2) There are loads of FEES associated with any kind of "managed" fund accounts. Those fees can diminish the gains and severely eat into that retirement income.

This is an excerpt from an article in  FORBS Feb 2018...  Mutual funds are a staple in many portfolios, including employer-sponsored plans such as 401(k)s. The example below is based on a mid-cap mutual fund with a 1.02% expense ratio, or management fee, that, according to fund-tracker Morningstar, is below average for funds categorized as U.S. mid-cap equity blend.  Because the 1.02% investors pay annually is taken out as a percentage of the portfolio’s value, the larger the portfolio, the more an investor pays, as shown in this table:  As is true for every investor, regardless of age, there’s an opportunity cost associated with taking money out of a portfolio to cover fees.

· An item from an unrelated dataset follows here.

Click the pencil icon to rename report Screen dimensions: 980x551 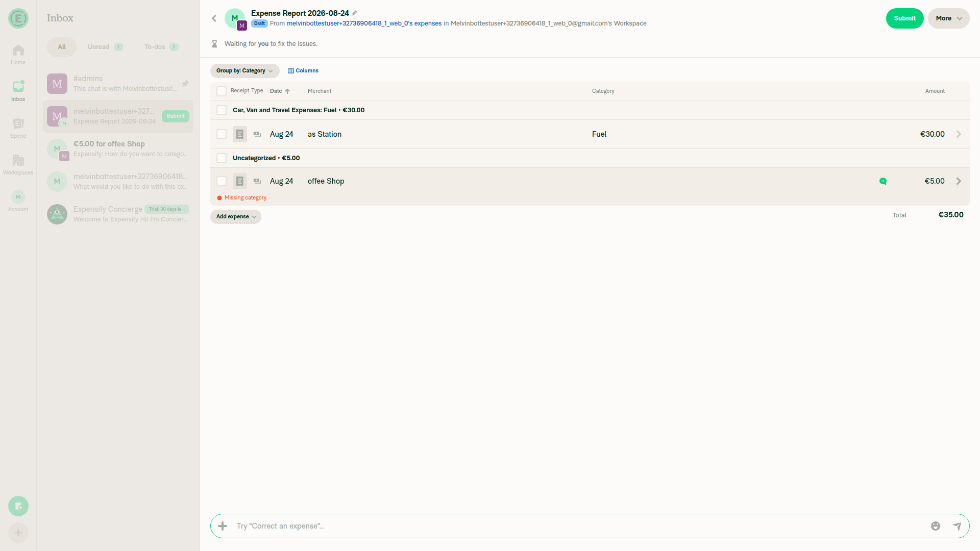tap(355, 13)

The table above shows how the additional decades millennials have to invest amplifies the effect.  Even though the investor continues to get the same 7% average annual return, our analysis shows the percentage of value lost to fees climbs higher as the years pass. In this example, from ages 45 to 65, the loss to fees increases from 12% to over 25%. In all, over the course of 40 years, the impact of fees is more than $592,000. “Everyone talks about the benefits of compounding interest, but few mention the danger of compounding fees,” says Kyle Ramsay, NerdWallet’s head of investing and retirement. 

There are also "Subaccount" fees and 12-b1 fees. 

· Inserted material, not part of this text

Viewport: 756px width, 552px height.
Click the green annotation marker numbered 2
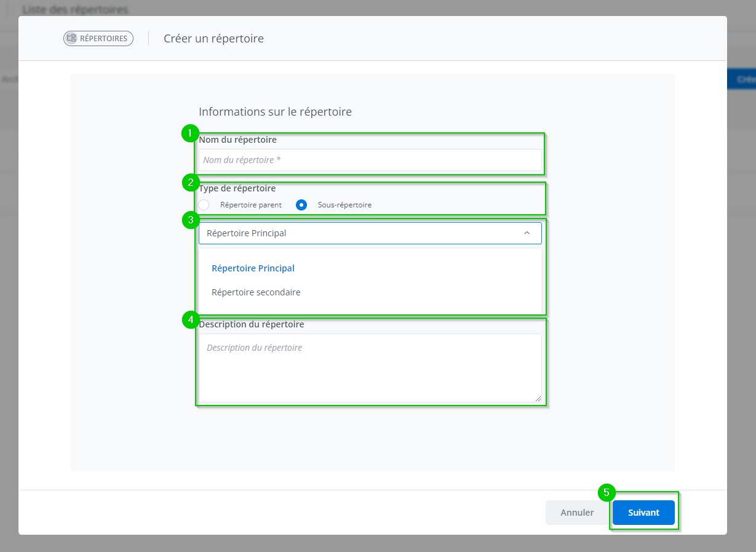click(x=191, y=182)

3) This may be the biggest issue with Qualified plans: When you take your "distributions", (withdrawals), you will pay income tax at the then current rate on every dollar. If you look at the graphic at the top of this page you will see that the current tax rate is the lowest it's been, and the national debt is the highest by far than it's ever been and rising. Most people agree that the income tax rate can only go up from what it is now, and that means that in retirement people will have to pay a higher income tax on their retirement funds.  

In addition to these three big issues, there are a bunch of restrictions and penalties associated with Qualified plans as to how much can be deposited in a year, when you can, and when you must take distributions, etc.


Infinite Banking Accounts

Infinite Banking Account - Liquid Cash Asset


Because the contributions to these accounts are after tax - that is after you've paid income tax on the money - you never have to pay income tax on your contributions again. And the dividend interest is paid to your account on a tax deferred basis the same as with Qualified plans. The big difference here is that you never have to pay income tax on the gains either as long as you follow the rules. (See MEC under Finance Principals)

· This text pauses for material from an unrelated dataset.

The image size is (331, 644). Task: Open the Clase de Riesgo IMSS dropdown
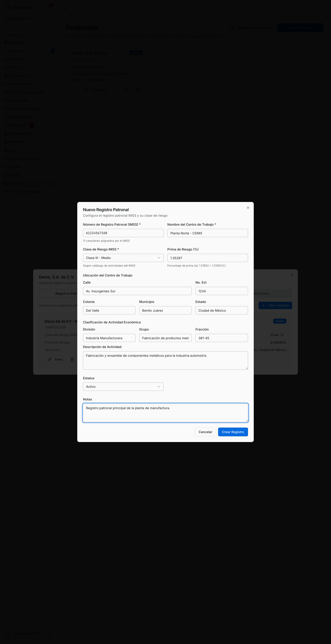coord(123,258)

The money in these accounts are not subject to the risks associated with investments accounts, in fact they are protected against every sort of intrusion such as garnishments, law suits and even bankruptcy.  

Infinite Banking accounts are Liquid Cash Savings Assets and are accessible without taxation or penalties. And contributions are not limited the same as with Qualified plans.

As a result Infinite Banking accounts are a very useful tool that can be used to maximize one's income during their working years and provide a tax-free income in retirement without having to worry about hidden fees and loss of savings due to downturns in the stock market.


Modefied Endowment Contract

A MEC is a life insurance contract that has exceeded the IRS limitation on how much cash can be deposited into the account according to the 7 Pay Rule that was instituted in 1988 when the IRS noticed that people were using their Whole Life policies to grow their wealth without paying taxes on it.

When the cash infusion thus exceeds the IRS imposed limit the insurance policy looses the tax exempt growth benefit. As such a MEC is NOT suitable for use with the Infinite Banking Strategy, because withdrawals then become restricted the same as with qualified plans and are taxed and penalties may be incurred.